I pointed out the generally licentious tone of the show (and my comments were as nothing compared to the tastelessness of some of the proceedings). Soutter said that the standards of behavior for faculty were tighter than for students.
I thought about it, decided I was in the wrong, and typed the required apology. I also typed a letter of resignation, showed it to Soutter, and asked if he wished me to put it through channels.
“No,” he said, “I asked for an apology. Nothing more.”
That was a relief. It had occurred to me that I might be hounded over little things just to force my resignation through petty humiliations. (Such things have been known to take place.) What I had done was a risky test of that.
Had he asked me to put my resignation through channels, I would have counted on Walker to stop it. Had Soutter himself accepted my resignation then and there, I’d have been in trouble indeed, but I didn’t feel he would choose to go over the department head. As it was, I felt Soutter was being honest and that I might be able to rely on him in future crises.
6
I sent in the revised The Naked Sun on April 10, and, thank goodness, Campbell took it, as I found out when I called him on the sixteenth. It meant nearly three thousand dollars, and this time I didn’t even have to hand over 10 per cent to Fred.
But then, the next day, Brad called and told me that The Naked Sun needed a lot of work. He complained of my inaccurate use of words. As an example, he questioned the phrase “knife-edge suddenness.” How sudden, he wanted to know, is a knife edge?
I chafed at this and found myself wishing that editors wouldn’t try to be writers.

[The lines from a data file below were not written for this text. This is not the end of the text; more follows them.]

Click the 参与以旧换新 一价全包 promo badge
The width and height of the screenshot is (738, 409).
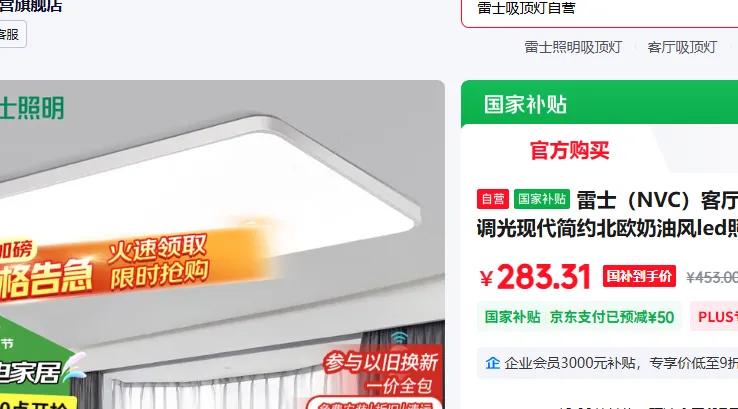pos(381,373)
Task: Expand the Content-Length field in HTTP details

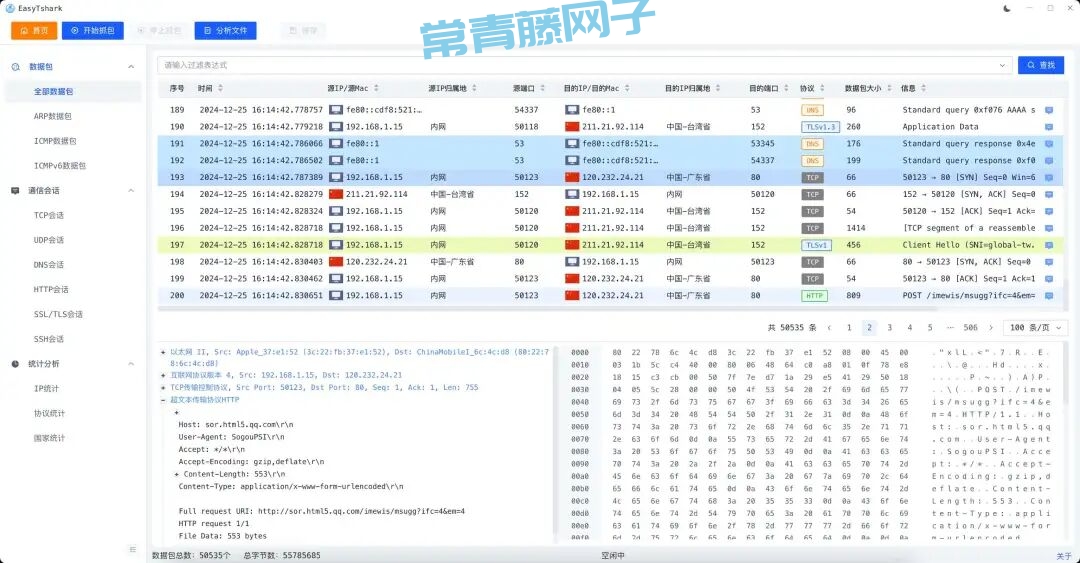Action: coord(177,474)
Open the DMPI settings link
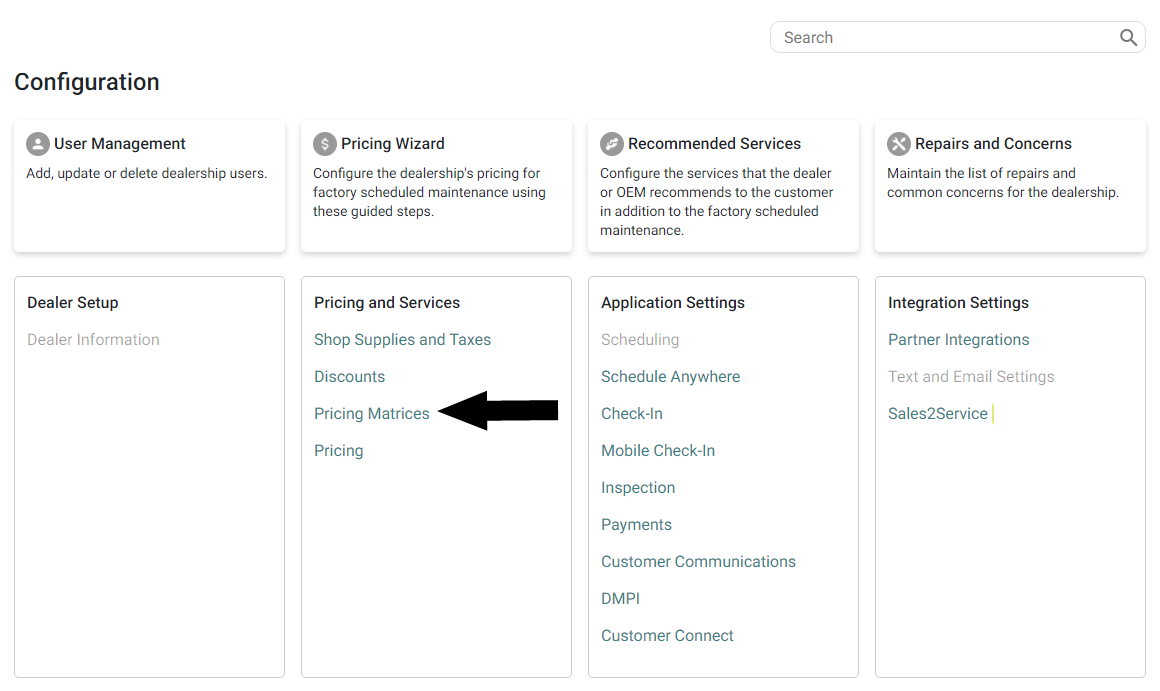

I still hadn’t reached the stage where I felt I could cross him, but I longed to tell him that “knife-edge suddenness” meant that something had changed in a period of time no greater than the width of a knife’s edge, and that it was a colorful metaphor that no reader would fail to understand. I kept my mouth shut, though.
I drove to New York and on the nineteenth went over The Naked Sun with him. Things weren’t too bad. No more work was involved in Brad’s case than there had been in Campbell’s. By April 29, I had completed the revision, incorporating Campbell’s changes (at least, those I wanted to make permanent), and with this Brad was satisfied.
7
I got what seemed to me the brilliant idea of writing an article on the names of the elements. What did the names mean and why were they given to the individual elements?
I wrote to Campbell to suggest the notion, and when I didn’t hear from him at once, I found I could not wait, but began the article on April 29, 1956. It was the longest article I had yet written—seventy-five hundred words—and I didn’t finish till the evening of May 6. I still had not heard from Campbell, so I mailed it to him on the morning of the seventh, and when the mail arrived later in the day, there was a letter from him, vetoing the idea.